From Eq. (8) and (9), one may find respective element inertia and stiffness matrices as

$$\begin{aligned}{}[M_e] = \frac{\rho (z) AL}{420} \begin{pmatrix} 156 &{}\quad 22L &{}\quad 54 &{}\quad -13L \\ 22L &{}\quad 4L^2 &{}\quad 13L &{}\quad -3L^2 \\ 54 &{}\quad 13L &{}\quad 156 &{}\quad -22L \\ -13L &{}\quad -3L^2 &{}\quad -22L &{}\quad 4L^2 \end{pmatrix} \end{aligned}$$

(10)

and

$$\begin{aligned}{}[K_e] = \frac{E(z)I}{L^3} \begin{pmatrix} 12 &{}\quad 6L &{}\quad -12 &{}\quad 6L \\ 6L &{}\quad 4L^2 &{}\quad -6L &{}\quad 2L^2 \\ -12 &{}\quad -6L &{}\quad 12 &{}\quad -6L \\ 6L &{}\quad 2L^2 &{}\quad -6L &{}\quad 4L^2 \end{pmatrix} \end{aligned}$$

(11)

The formulation for local stiffness and mass matrix are clearly given in Öz [2] in case of isotropic beams. Prior to the fact that Young’s modulus in stiffness matrix and mass density in mass matrix are dependent on the thickness, there occurs a slight modification in the expression of corresponding matrices. If discretization of total length of the FG beam is considered, discretized element inertia and stiffness matrices will be combined to obtain the global inertia and stiffness matrix respectively. The equation of motion for free vibration of FG beam can be obtained from

$$\begin{aligned}{}[M]\left\{ w{''}\right\} + [K] \left\{ w\right\} = \left\{ 0\right\} \end{aligned}$$

(12)

where [K] and [M] are the global stiffness and mass matrices respectively and \(\left\{ w\right\} \) is the system displacement vector.

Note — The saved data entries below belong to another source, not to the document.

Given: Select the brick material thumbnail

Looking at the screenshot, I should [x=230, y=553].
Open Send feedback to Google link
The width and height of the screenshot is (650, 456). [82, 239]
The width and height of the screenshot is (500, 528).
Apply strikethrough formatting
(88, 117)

Then substituting the harmonic displacement in the form \(w(x,t) = W(x) \exp (i\omega t)\) with \(i = \sqrt{-1}\) and \(\omega \) as natural frequency and W as amplitude of displacement, we can write Eq. (38) as

$$\begin{aligned} \left[ [K] - \varOmega ^2 [M]\right] \left\{ W\right\} = \left\{ 0\right\} \end{aligned}$$

(13)

For non-trivial solution of Eq. (13), it is assumed that the determinant of coefficient matrix must be zero and it provides

$$\begin{aligned} \det ([K] - \varOmega ^2 [M]) = 0 \end{aligned}$$

(14)

and is referred to as the generalized eigenvalue problem. Consequently, natural frequencies are to be solved by incorporating various sets of classical boundary conditions.

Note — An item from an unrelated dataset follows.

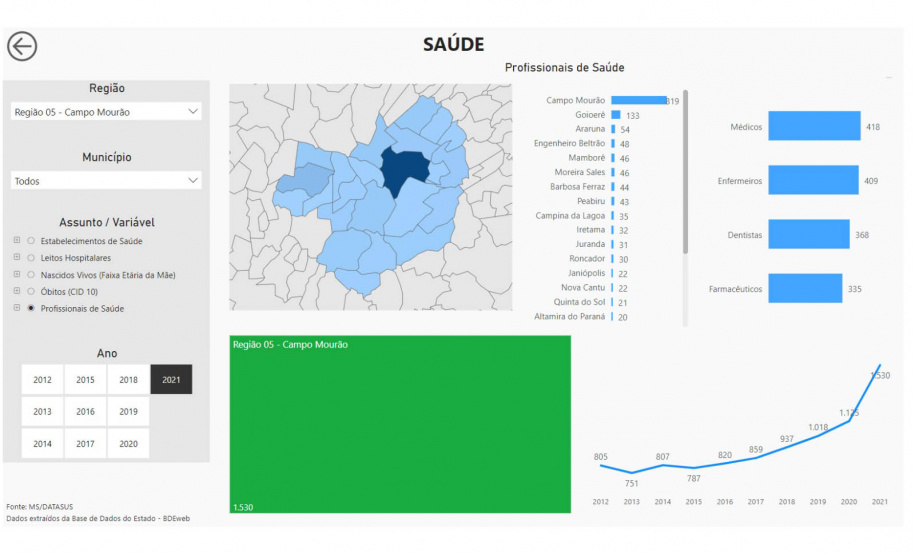Select Estabelecimentos de Saúde radio button

(x=31, y=241)
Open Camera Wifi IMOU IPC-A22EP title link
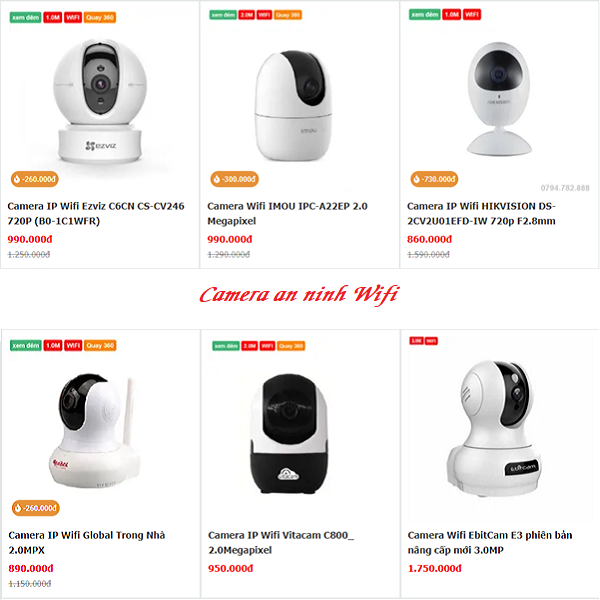The image size is (600, 600). pyautogui.click(x=287, y=214)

3.2 Differential quadrature method

Analog to the governing equation for vibration of isotropic beams given by Shu and Du [25], free vibration of Euler–Bernoulli functionally graded beam can be governed by

$$\begin{aligned} \left\{ \int _A z^2 E(z) \mathrm {d}A \right\} \frac{\partial ^4 w}{\partial x^4} + \left\{ \int _A \rho (z) \mathrm {d}A \right\} \frac{\partial ^2 w}{\partial t^2} = 0. \end{aligned}$$

(15)

The material properties E(z) and \(\rho (z)\) are the Young’s moduli and mass densities of FG material constituents, which are assumed to vary along thickness direction in power-law form (as stated in Eq. 1). By considering the non-dimensional parameters are \(-\frac{1}{2} \le \xi = x/L \le \frac{1}{2}\) and \(-\frac{1}{2} \le \bar{z} = z/h \le \frac{1}{2}\), Eq. (15) yields

$$\begin{aligned} \frac{\widetilde{E}I}{L^4} \frac{\partial ^4 w}{\partial \xi ^4} + \widetilde{\rho } A \frac{\partial ^2 w}{\partial t^2} = 0 \end{aligned}$$

(16)

Here, \(\widetilde{E} = \frac{E_m}{1-\nu ^2}\left\{ 1 + 12\left( E_r - 1\right) \left( \frac{1}{\mathrm {k}+3} - \frac{1}{\mathrm {k}+2} + \frac{1}{4\left( \mathrm {k}+1\right) } \right) \right\} \) and \(\widetilde{\rho } = \rho _m \left\{ 1 + \left( \frac{\rho _r - 1}{\mathrm {k}+1}\right) \right\} \). Introducing the harmonic type displacement as \(w(\xi ,t) = W(\xi ) \exp (\text {i}\omega t)\), where W(x) are the amplitude in displacement component and \(\omega \) is the natural frequency. Next Eq. (16) transforms into

$$\begin{aligned} \overline{E} \frac{d^4 W}{d \xi ^4} - \varOmega ^2 \overline{\rho } W = 0 \end{aligned}$$

(17)

where \(\overline{E} = \frac{1}{1-\nu ^2}\left\{ 1 + 12\left( E_r - 1\right) \left( \frac{1}{\mathrm {k}+3} - \frac{1}{\mathrm {k}+2} + \frac{1}{4\left( \mathrm {k}+1\right) } \right) \right\} \); \(\overline{\rho } = \left\{ 1 + \left( \frac{\rho _r - 1}{\mathrm {k}+1}\right) \right\} \) and \(\varOmega ^2 = \frac{\omega ^2 L^4 \rho _m A}{E_m I}\).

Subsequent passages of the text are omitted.